Court File and Parties
CITATION: Bastien v. University of Toronto, 2021 ONSC 1527
DIVISIONAL COURT FILE NO.: 311/19
DATE: 20210301
SUPERIOR COURT OF JUSTICE – ONTARIO
DIVISIONAL COURT
RE: David Bastien, Responding Party / Applicant
AND: University of Toronto, Moving Party / Respondent
BEFORE: D.L. Corbett J.
COUNSEL: Robert A. Centa and Emily Lawrence, for the Moving Party / Respondent Michael D. Wright and Danielle Stampley, for the Responding Party / Applicant
HEARD in writing: November 27, 2020
Endorsement
[1] On December 1, 2020, I granted the respondent University’s motion to strike certain materials in the application record, with these reasons to follow.
Background
[2] On October 14, 2015, the University’s Board of Examiners (“BOE”) found that Dr Bastien had engaged in lapses of professionalism and directed him to undergo a remediation program. Dr Bastien filed an appeal with the University Faculty of Medicine’s Appeal Committee (“FMAC”).
[3] Dr Bastien completed the remediation program directed by the BOE and did not move forward with his appeal to the FMAC, and he then graduated in 2016.

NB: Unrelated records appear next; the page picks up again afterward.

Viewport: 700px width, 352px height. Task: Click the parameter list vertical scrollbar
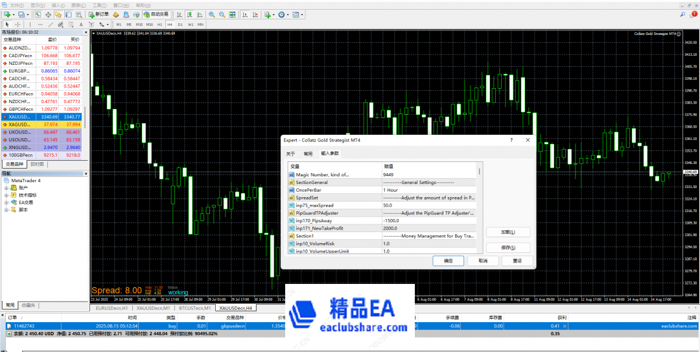click(x=480, y=207)
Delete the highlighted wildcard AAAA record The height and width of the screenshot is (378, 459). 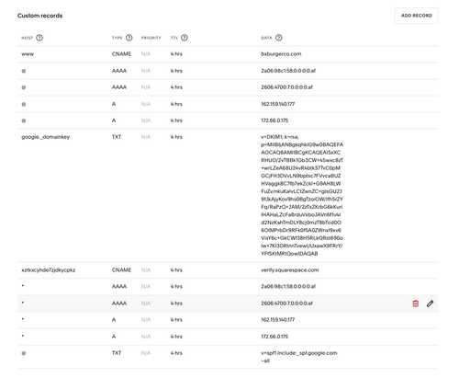[415, 304]
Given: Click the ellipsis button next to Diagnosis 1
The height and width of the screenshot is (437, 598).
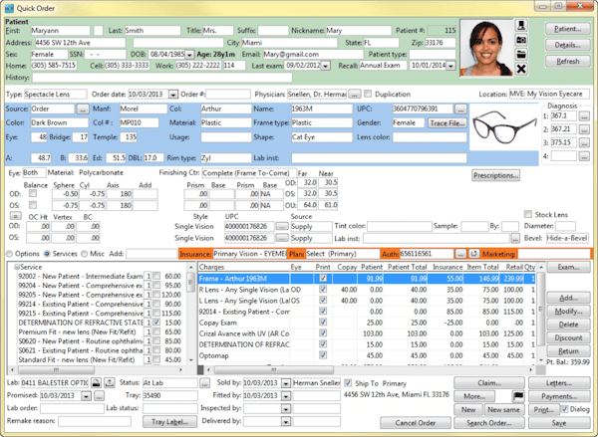Looking at the screenshot, I should [x=583, y=115].
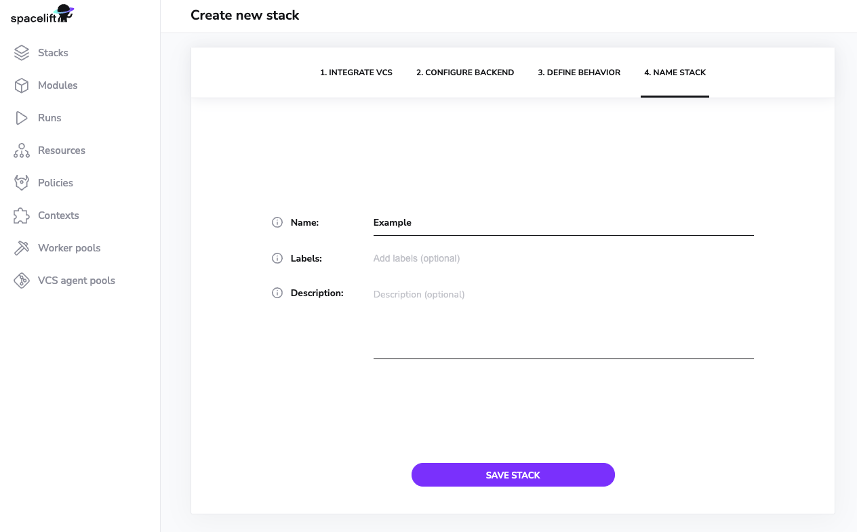
Task: Click the info icon beside Name
Action: coord(277,222)
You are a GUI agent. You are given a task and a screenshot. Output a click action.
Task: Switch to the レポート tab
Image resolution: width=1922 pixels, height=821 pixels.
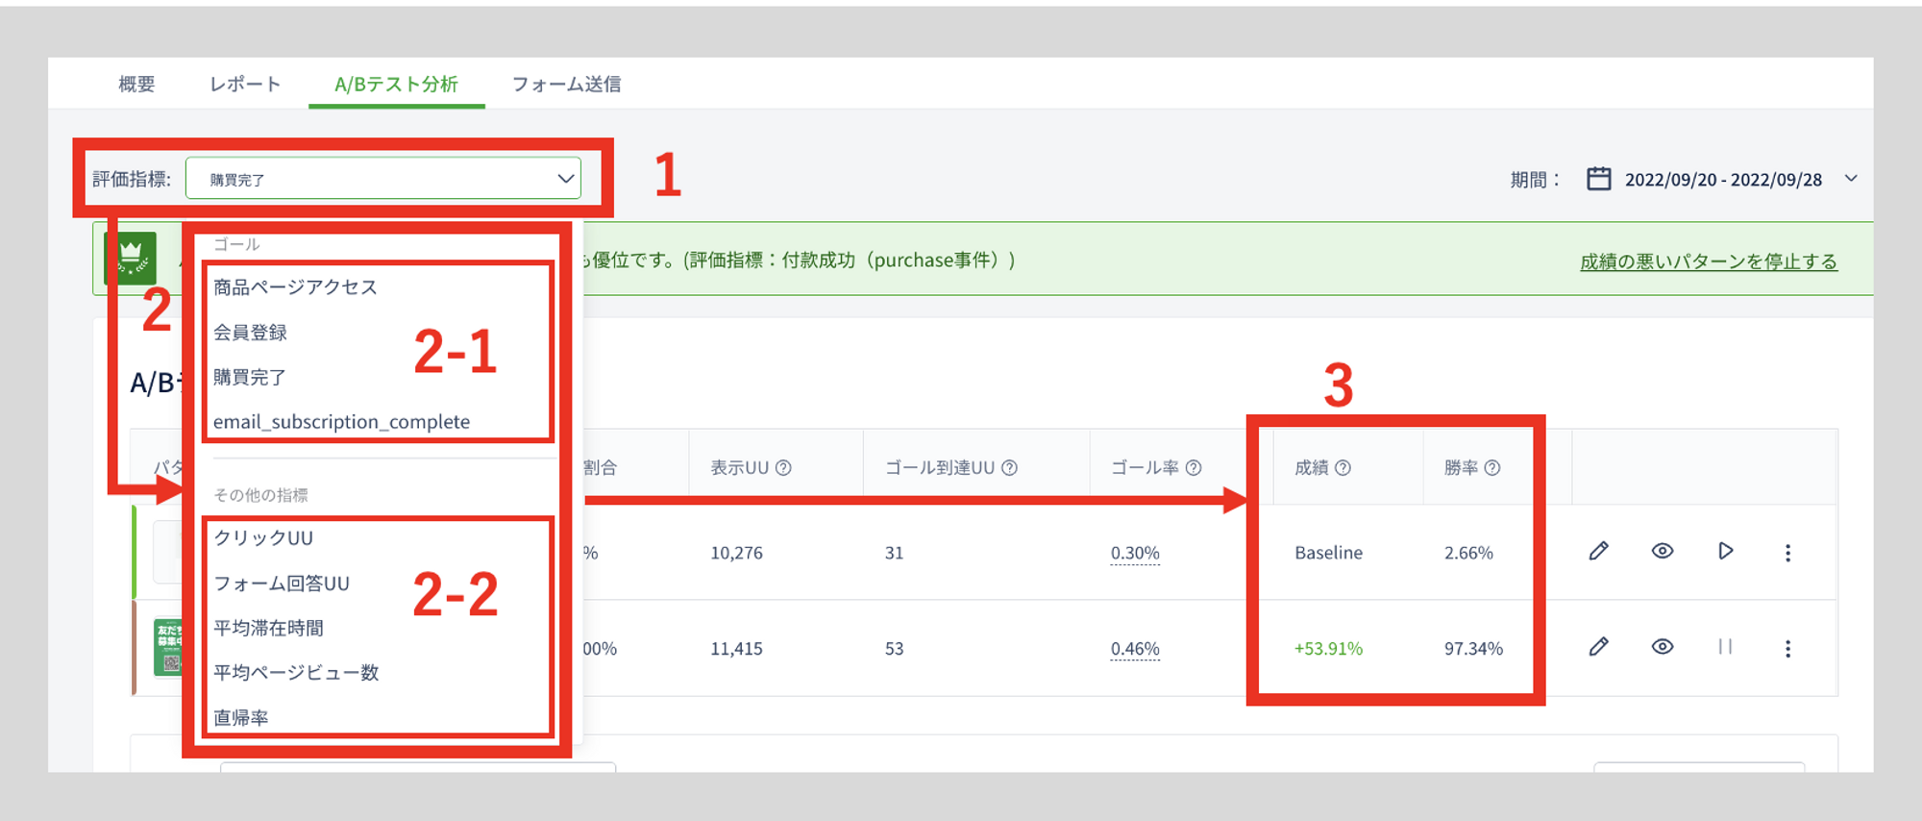(x=245, y=85)
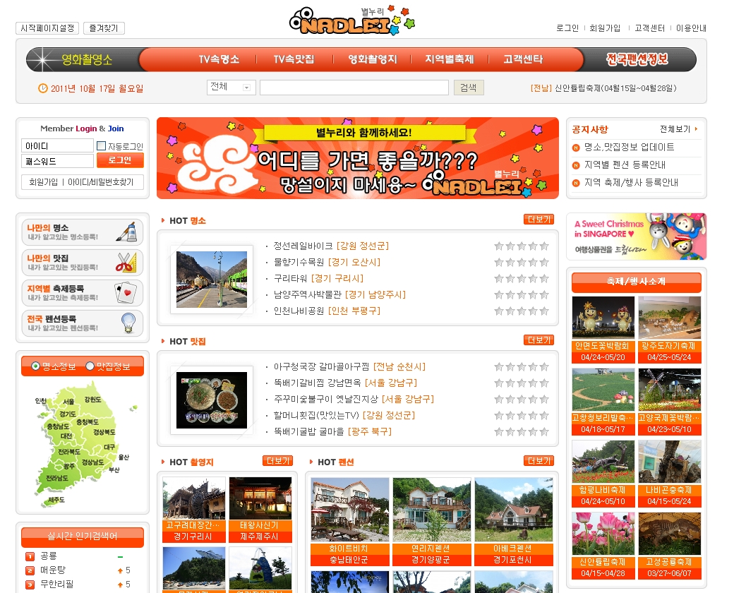Open the 지역별축제 menu item
Image resolution: width=734 pixels, height=593 pixels.
(449, 60)
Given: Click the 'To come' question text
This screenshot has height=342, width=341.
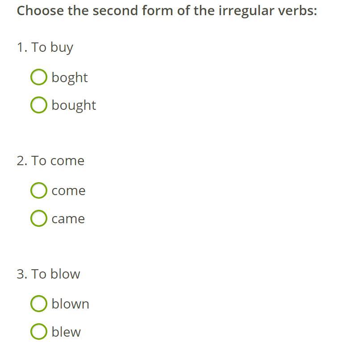Looking at the screenshot, I should click(58, 161).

[4] About one year later, Dr Bastien commenced an application for judicial review of the BOE decision, seeking to have that decision set aside.

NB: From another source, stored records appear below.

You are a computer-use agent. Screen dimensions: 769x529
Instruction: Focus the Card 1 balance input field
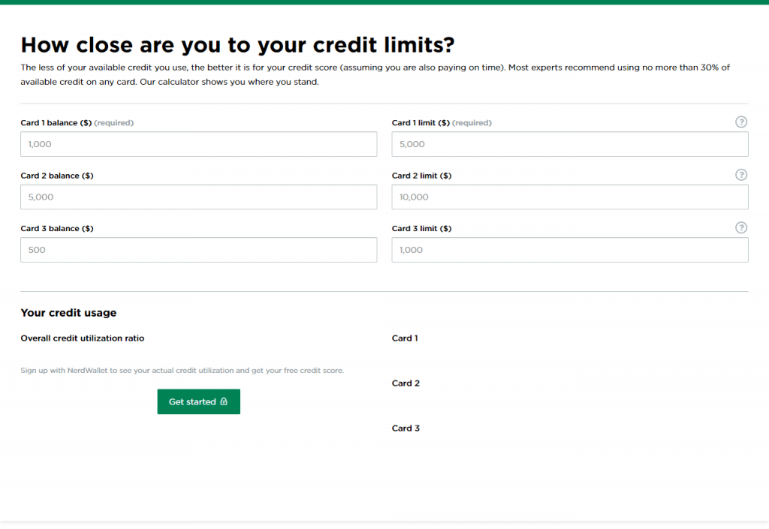pyautogui.click(x=198, y=144)
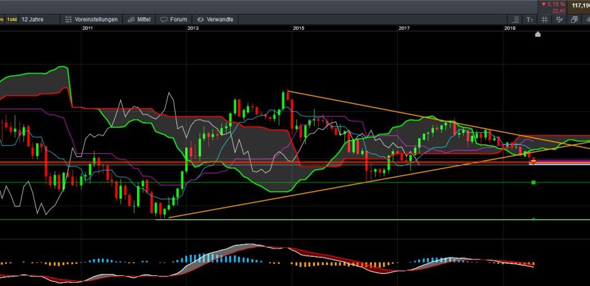Screen dimensions: 590x286
Task: Click the grid with pencil settings icon
Action: pyautogui.click(x=558, y=20)
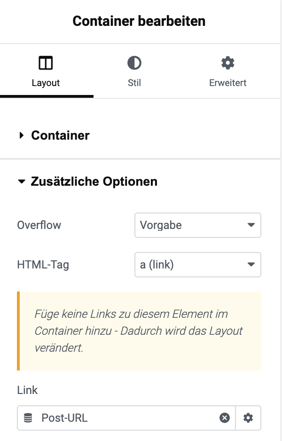The width and height of the screenshot is (282, 441).
Task: Collapse the Zusätzliche Optionen arrow
Action: 22,181
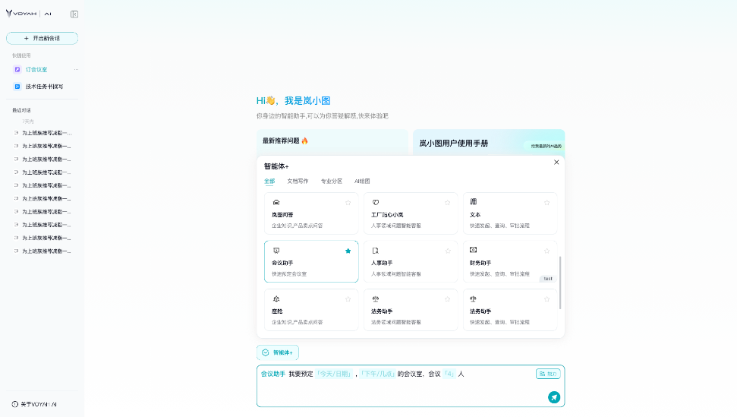Collapse the left sidebar panel icon
This screenshot has height=417, width=737.
(x=74, y=14)
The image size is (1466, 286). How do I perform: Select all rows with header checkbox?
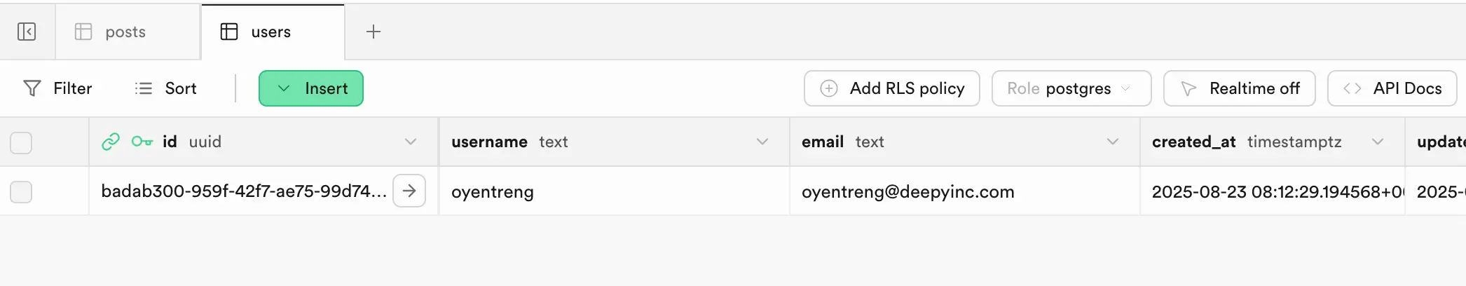tap(21, 142)
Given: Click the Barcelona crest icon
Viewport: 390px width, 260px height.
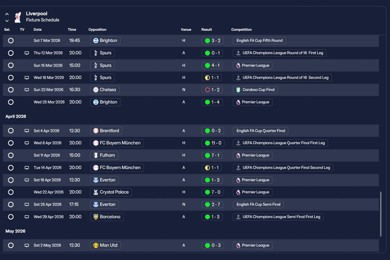Looking at the screenshot, I should click(96, 217).
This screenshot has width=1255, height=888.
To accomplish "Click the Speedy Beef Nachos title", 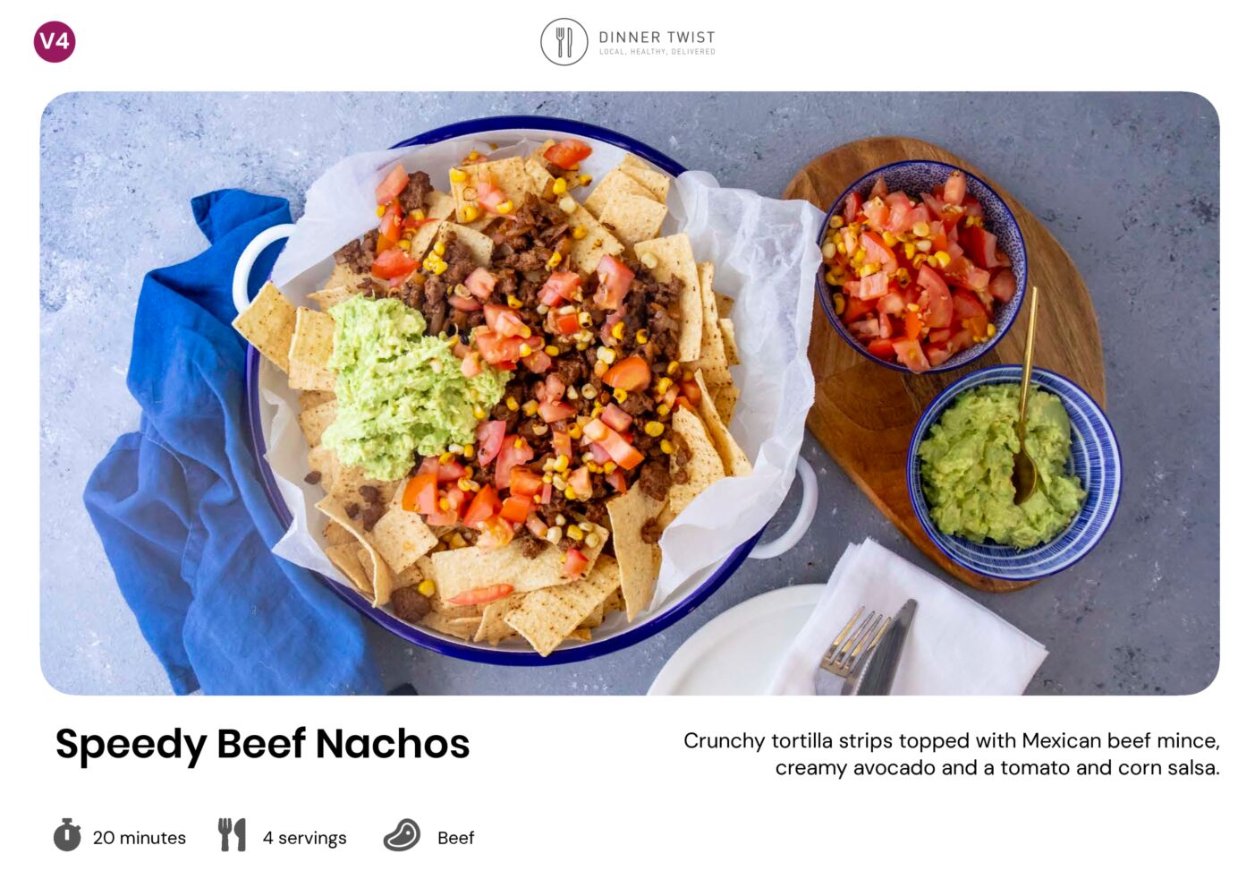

[5] On November 27, 2017, this court dismissed the application as premature because Dr Bastien had not exhausted his appeal rights at the University (2017 ONSC 6937).
[6] Dr Bastien then sought to have his appeal from the BOE decision heard by the FMAC. The FMAC appeal process is generally only available to current students of the University. However, in late 2017 the Chair of the FMAC decided that the FMAC would hear Dr Bastien’s appeal, despite Dr Bastien’s graduation. The FMAC Chair directed that the FMAC “is only able to hear an appeal of the [BOE] decision and will not consider events that occurred subsequent to that decision.”
[7] In February 2018, Dr Bastien filed his appeal materials with FMAC. They included materials respecting events post-dating the BOE decision. The Faculty objected to these materials. This dispute was addressed during a teleconference between counsel for the parties and the Chair of the FMAC. As a result of this teleconference, the parties agreed to a consent order, which was made by the Chair of FMAC. It required the parties to remove all evidence of events that occurred after the BOE decision on October 14, 2015. Both parties complied with this consent order. The appeal before FMAC then proceeded, including an oral hearing on April 17, 2018. The FMAC dismissed Dr Bastien’s appeal for written reasons provided May 1, 2018.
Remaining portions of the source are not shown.